==== Extracted records

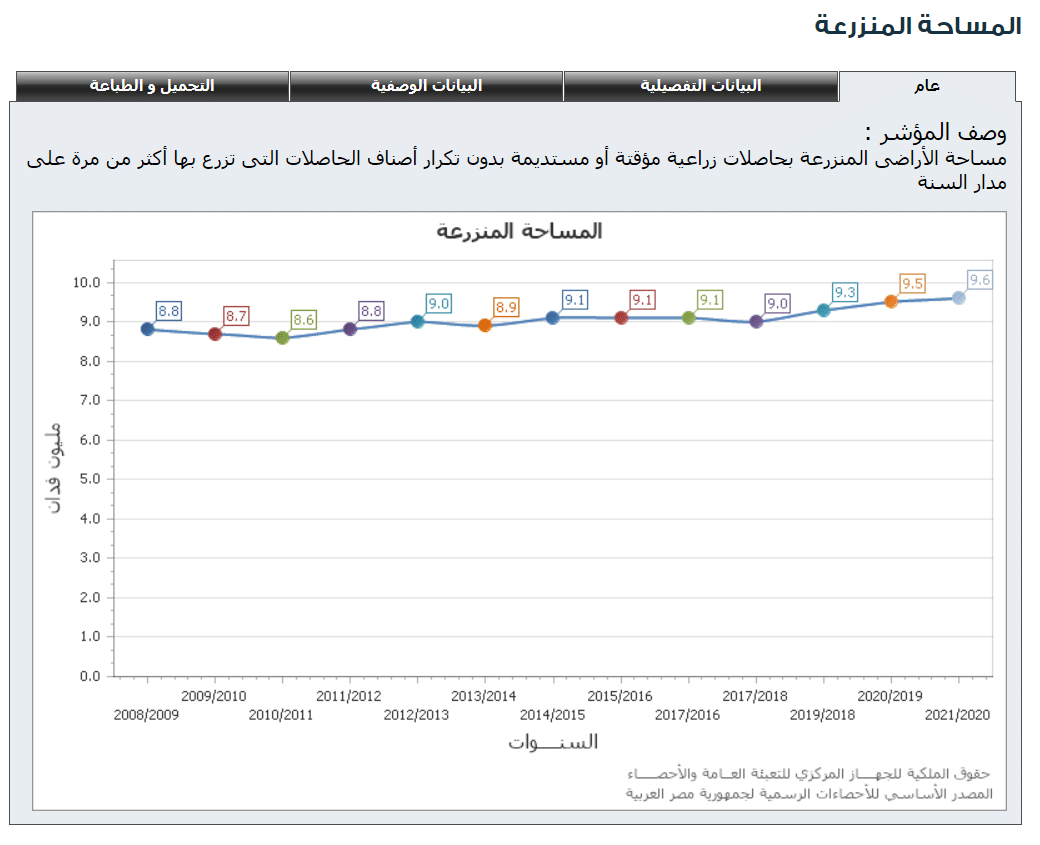Click the 8.6 value label box

(x=304, y=320)
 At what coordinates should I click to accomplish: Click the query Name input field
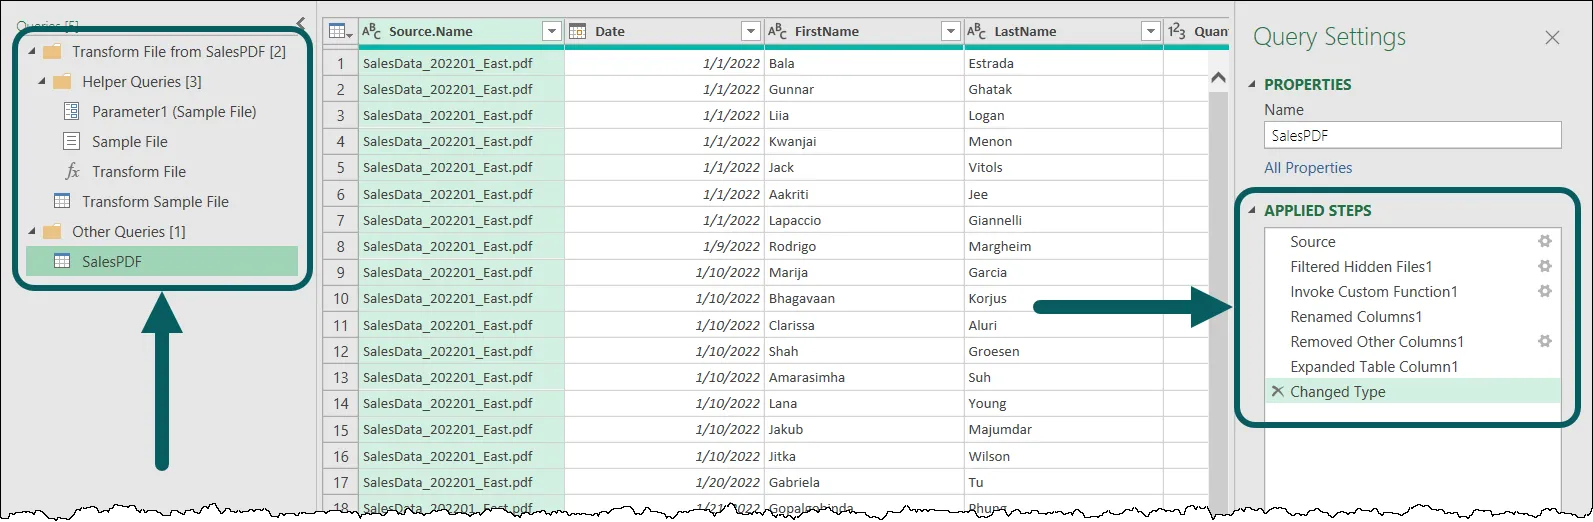point(1412,135)
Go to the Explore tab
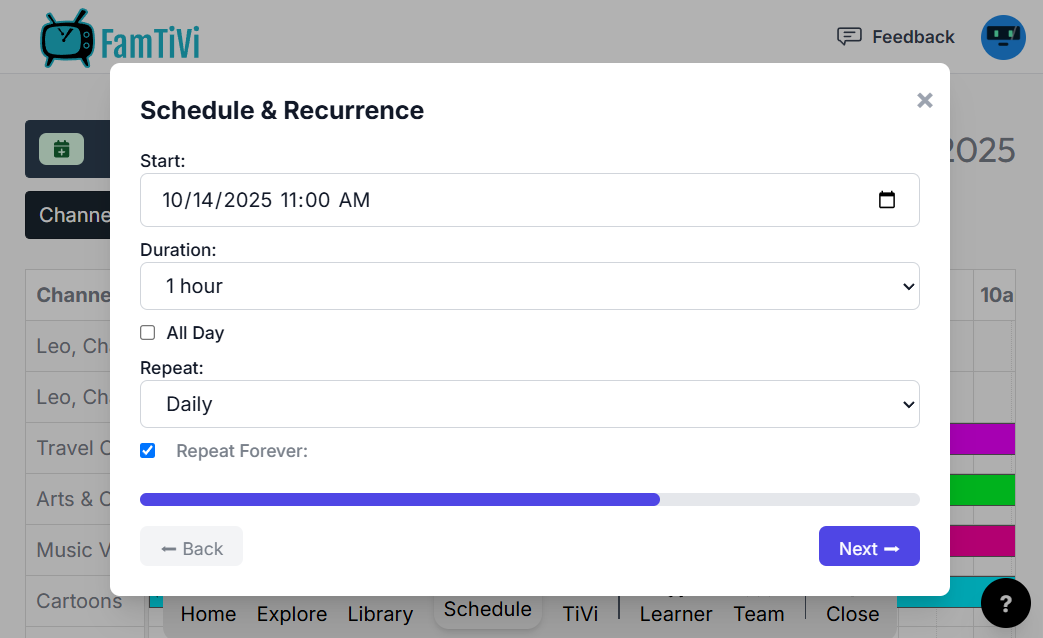1043x638 pixels. click(292, 614)
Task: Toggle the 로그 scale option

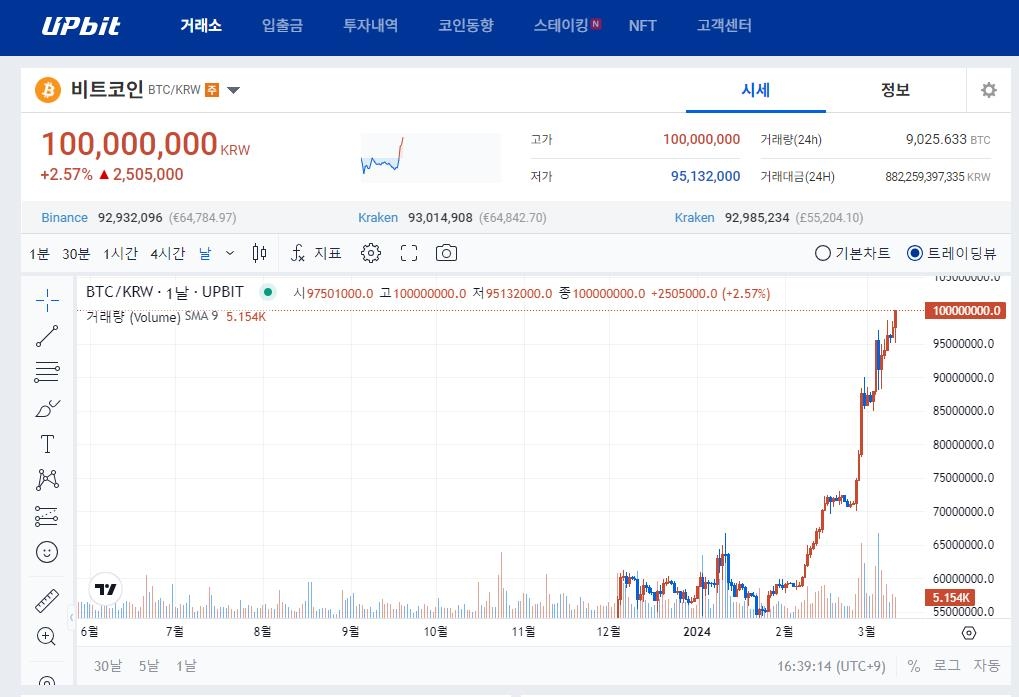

========

#### What you are asked to do:
Exact copies of the lines from the one containing "Go to the Explore tab" through the final line of the data are required; pictures are to be omitted.

#### Exercise response:
Go to the Explore tab
1043x638 pixels. click(292, 614)
Task: Toggle the 로그 scale option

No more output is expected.